Honor of Kings is an example of a real-time strategy game with complicated environments (it has 10*600 possible states and and 10*18,000 possible actions) and complex objectives. Players learn to plan, attack, and defend. At the same time they also have to control skill combos, induce, and deceive opponents.
Tencent’s architecture consists of four modules:
- Reinforcement Learning (RL) Learner
- Artificial Intelligence (AI) Server
- Dispatch Module
- Memory Pool.
Researchers pitted their AI against five professional players — “QGhappy.Hurt,” “WE.762,” “TS.NuanYang,” “QGhappy.Fly,” and “eStarPro.Ca,” as well as other players of various background.
In public matches, the system win rate was 99.81% over 2,100 matches, and five of the eight AI-controlled heroes achieved a 100% win rate.
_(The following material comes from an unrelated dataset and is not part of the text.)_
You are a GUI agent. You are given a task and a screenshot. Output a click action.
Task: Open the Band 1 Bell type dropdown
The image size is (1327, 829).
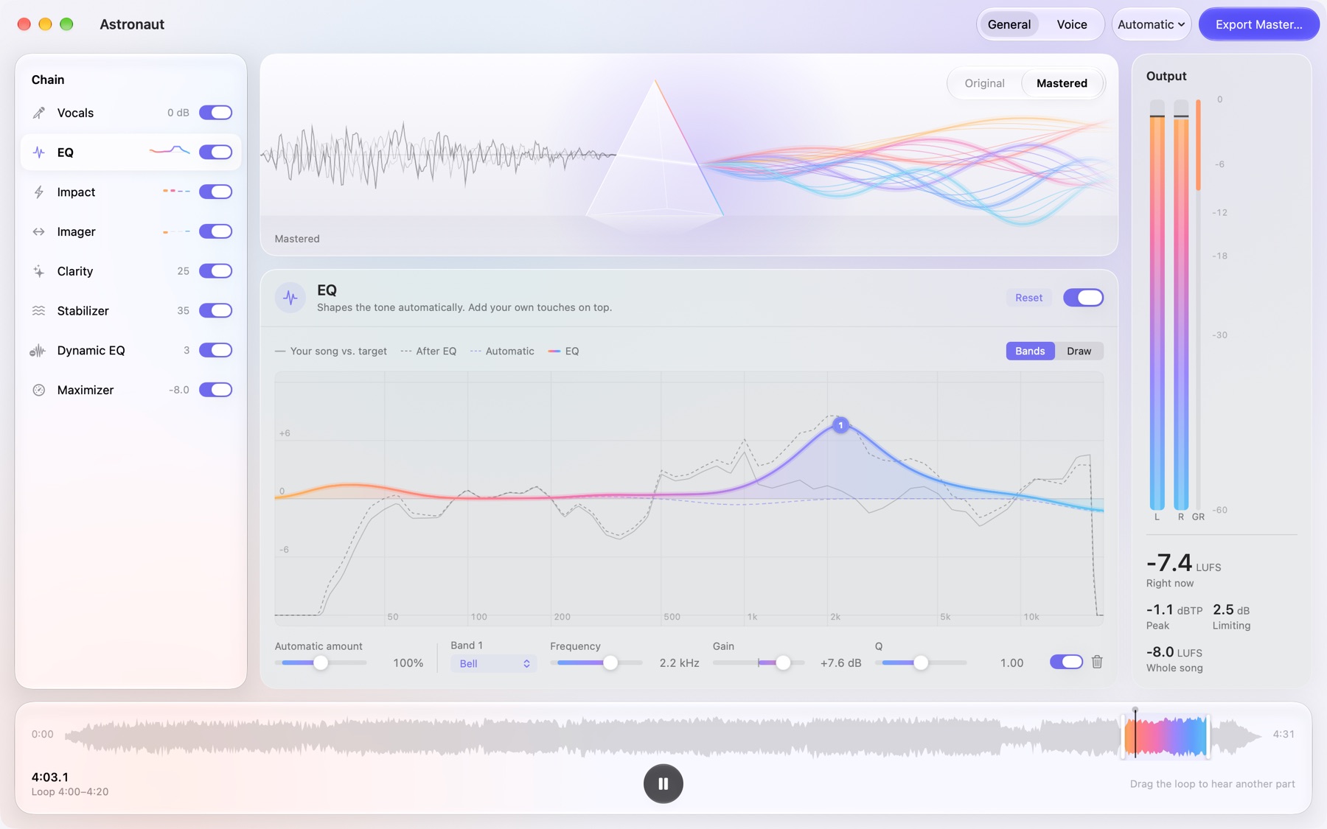(494, 663)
Honor of Kings only provides players with incomplete information meaning that they can only assume the actions their opponents take. As VentureBeat points out, “the endgame, then, isn’t merely AI that achieves Honor of Kings superhero performance, but insights that might be used to develop systems capable of solving some of society’s toughest challenges.” To that end, the Tencent researchers plan to make both their architecture and algorithms open source.